Please return only the lines from the one holding "4] (56, 407)" through the one holding "Kontakt (66, 2433)", exactly as they appear in the records below, both ends included.

[Data supplied — start]

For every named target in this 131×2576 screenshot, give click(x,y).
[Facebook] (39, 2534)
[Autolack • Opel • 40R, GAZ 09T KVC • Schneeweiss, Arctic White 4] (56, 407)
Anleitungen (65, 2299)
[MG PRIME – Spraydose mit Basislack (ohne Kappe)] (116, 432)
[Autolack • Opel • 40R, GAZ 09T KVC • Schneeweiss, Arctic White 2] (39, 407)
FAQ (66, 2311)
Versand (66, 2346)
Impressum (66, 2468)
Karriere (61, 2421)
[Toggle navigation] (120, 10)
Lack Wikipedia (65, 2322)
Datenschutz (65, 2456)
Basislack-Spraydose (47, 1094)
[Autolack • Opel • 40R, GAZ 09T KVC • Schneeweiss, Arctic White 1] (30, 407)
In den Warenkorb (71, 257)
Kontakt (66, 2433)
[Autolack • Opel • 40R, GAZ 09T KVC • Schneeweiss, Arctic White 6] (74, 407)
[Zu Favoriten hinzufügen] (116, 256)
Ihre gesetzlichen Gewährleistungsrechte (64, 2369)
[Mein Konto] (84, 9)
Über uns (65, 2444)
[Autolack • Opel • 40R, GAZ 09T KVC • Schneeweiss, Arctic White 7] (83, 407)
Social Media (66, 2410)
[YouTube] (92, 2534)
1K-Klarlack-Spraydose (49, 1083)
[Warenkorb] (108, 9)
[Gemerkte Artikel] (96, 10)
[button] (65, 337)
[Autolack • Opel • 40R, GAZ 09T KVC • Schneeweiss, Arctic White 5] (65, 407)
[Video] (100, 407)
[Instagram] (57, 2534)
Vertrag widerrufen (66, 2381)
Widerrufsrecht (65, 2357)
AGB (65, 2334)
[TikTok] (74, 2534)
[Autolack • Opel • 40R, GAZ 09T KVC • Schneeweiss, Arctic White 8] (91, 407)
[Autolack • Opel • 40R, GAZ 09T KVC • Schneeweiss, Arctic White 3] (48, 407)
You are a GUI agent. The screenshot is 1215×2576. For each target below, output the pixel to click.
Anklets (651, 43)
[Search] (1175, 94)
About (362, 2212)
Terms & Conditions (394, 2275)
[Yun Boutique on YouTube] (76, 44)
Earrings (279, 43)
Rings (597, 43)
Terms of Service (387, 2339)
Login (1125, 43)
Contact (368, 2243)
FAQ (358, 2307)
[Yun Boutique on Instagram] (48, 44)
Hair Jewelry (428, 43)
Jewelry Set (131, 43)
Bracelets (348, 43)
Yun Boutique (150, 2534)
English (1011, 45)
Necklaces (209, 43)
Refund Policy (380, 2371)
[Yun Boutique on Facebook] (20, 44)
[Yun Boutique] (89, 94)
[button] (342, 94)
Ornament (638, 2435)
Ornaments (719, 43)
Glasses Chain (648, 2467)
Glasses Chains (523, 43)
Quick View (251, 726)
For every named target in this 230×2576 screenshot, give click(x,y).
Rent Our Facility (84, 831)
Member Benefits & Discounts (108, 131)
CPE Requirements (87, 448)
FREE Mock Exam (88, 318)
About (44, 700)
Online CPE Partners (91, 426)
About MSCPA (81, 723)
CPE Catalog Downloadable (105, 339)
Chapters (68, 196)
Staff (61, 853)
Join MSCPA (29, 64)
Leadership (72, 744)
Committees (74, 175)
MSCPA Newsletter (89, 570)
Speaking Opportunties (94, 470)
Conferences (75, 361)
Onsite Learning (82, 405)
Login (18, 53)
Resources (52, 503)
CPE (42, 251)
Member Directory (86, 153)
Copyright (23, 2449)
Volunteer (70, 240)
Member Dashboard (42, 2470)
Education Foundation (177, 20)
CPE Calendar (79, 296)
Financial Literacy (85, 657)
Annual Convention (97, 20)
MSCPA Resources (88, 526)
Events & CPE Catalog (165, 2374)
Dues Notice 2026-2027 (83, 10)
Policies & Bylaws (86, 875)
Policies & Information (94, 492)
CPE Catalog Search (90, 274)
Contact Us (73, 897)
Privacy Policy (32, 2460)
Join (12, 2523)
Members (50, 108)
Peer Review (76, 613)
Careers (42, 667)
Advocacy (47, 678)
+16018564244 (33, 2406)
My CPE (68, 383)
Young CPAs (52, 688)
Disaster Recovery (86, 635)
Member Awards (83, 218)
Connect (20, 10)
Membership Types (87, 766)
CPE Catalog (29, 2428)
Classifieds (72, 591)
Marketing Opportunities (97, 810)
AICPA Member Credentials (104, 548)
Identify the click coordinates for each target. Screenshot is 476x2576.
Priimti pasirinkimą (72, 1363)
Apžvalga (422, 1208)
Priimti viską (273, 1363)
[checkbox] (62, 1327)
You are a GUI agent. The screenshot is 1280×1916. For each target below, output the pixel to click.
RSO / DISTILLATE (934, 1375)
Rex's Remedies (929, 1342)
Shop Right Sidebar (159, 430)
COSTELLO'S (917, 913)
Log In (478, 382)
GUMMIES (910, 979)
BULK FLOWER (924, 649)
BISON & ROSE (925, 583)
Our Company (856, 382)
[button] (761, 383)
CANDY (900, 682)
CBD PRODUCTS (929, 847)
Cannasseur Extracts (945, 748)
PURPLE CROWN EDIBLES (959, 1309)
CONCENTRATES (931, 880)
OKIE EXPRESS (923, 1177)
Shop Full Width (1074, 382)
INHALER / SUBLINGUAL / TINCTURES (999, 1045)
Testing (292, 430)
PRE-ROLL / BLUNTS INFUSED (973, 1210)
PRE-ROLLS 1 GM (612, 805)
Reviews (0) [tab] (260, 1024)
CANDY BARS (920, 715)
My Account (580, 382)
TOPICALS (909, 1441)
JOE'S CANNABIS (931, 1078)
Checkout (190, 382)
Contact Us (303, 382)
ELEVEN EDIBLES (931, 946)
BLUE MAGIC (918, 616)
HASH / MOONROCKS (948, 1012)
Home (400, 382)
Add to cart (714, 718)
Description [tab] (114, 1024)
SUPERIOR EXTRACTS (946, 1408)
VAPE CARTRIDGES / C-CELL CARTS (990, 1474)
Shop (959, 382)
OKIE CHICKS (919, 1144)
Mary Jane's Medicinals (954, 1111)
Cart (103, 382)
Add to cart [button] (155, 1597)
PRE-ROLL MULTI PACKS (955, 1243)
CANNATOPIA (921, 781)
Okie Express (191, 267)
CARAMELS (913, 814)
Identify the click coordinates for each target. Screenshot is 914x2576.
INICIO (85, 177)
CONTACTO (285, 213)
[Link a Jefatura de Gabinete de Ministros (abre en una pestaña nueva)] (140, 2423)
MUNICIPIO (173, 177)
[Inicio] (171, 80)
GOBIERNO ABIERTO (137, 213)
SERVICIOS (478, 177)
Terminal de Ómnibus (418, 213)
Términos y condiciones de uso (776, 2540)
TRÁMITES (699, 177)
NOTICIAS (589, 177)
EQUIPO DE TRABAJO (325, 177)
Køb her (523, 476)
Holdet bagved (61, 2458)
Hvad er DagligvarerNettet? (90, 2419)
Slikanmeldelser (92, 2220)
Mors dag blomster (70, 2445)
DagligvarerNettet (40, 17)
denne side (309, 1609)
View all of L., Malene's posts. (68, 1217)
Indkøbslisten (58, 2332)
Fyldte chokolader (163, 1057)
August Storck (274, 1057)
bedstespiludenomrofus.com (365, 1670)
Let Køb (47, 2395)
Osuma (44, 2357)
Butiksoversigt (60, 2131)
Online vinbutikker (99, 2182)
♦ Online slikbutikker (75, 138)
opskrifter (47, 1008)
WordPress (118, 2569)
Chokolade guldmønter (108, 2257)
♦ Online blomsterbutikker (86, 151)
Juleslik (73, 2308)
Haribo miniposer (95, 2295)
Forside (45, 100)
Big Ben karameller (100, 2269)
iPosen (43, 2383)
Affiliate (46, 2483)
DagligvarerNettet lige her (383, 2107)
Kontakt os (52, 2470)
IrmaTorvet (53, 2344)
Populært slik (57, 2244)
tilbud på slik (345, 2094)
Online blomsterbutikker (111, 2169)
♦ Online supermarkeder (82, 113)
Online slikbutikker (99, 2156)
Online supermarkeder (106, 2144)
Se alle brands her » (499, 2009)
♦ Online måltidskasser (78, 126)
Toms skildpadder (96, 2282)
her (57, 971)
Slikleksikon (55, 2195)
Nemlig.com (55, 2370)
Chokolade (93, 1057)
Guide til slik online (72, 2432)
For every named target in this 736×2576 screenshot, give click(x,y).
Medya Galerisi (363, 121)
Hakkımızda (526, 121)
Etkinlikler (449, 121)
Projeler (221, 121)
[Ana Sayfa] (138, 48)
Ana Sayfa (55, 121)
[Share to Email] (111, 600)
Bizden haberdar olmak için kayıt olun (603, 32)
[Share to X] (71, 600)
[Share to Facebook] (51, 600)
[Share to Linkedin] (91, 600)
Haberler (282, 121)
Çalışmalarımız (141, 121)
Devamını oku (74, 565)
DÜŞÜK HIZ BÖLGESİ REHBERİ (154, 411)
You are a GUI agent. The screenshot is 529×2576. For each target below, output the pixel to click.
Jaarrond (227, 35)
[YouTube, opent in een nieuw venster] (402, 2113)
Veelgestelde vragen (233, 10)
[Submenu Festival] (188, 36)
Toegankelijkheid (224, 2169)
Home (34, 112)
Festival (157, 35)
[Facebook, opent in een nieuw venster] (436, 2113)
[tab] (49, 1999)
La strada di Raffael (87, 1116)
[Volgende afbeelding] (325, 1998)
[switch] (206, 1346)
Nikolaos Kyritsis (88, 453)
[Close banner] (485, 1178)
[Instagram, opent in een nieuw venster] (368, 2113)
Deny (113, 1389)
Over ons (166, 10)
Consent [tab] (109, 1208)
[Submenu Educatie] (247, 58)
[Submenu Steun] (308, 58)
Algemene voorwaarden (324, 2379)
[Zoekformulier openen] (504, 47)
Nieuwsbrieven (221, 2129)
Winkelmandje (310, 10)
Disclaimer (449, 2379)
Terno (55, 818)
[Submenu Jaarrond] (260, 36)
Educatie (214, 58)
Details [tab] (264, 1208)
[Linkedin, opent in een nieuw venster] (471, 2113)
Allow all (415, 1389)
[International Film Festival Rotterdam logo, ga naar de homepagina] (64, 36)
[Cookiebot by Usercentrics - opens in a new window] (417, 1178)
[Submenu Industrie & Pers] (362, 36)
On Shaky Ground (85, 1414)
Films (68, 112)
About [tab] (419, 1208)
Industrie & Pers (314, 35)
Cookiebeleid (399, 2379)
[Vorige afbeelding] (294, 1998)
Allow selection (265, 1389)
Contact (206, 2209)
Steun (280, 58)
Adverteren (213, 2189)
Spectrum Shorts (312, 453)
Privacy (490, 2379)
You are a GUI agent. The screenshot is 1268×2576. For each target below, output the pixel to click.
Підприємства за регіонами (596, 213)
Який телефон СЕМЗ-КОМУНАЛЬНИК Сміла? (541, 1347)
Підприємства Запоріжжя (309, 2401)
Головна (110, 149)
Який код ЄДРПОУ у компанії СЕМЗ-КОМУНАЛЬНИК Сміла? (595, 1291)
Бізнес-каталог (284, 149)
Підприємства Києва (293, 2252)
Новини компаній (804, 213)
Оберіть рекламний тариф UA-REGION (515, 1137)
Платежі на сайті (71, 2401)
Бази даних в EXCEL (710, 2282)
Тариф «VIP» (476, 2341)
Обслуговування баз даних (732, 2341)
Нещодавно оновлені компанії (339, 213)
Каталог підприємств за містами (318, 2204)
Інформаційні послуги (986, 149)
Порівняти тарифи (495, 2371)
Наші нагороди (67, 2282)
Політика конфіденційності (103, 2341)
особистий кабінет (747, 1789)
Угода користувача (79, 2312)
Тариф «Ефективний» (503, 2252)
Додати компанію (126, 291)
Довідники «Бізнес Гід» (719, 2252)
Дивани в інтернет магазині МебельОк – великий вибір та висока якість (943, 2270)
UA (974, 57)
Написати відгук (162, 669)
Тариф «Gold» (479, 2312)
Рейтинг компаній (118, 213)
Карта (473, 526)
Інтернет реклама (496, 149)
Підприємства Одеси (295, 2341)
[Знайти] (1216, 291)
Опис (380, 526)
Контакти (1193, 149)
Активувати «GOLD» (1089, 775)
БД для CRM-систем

[Data supplied — finish]

* [Task response]:
[Autolack • Opel • 40R, GAZ 09T KVC • Schneeweiss, Arctic White 4] (56, 407)
Anleitungen (65, 2299)
[MG PRIME – Spraydose mit Basislack (ohne Kappe)] (116, 432)
[Autolack • Opel • 40R, GAZ 09T KVC • Schneeweiss, Arctic White 2] (39, 407)
FAQ (66, 2311)
Versand (66, 2346)
Impressum (66, 2468)
Karriere (61, 2421)
[Toggle navigation] (120, 10)
Lack Wikipedia (65, 2322)
Datenschutz (65, 2456)
Basislack-Spraydose (47, 1094)
[Autolack • Opel • 40R, GAZ 09T KVC • Schneeweiss, Arctic White 1] (30, 407)
In den Warenkorb (71, 257)
Kontakt (66, 2433)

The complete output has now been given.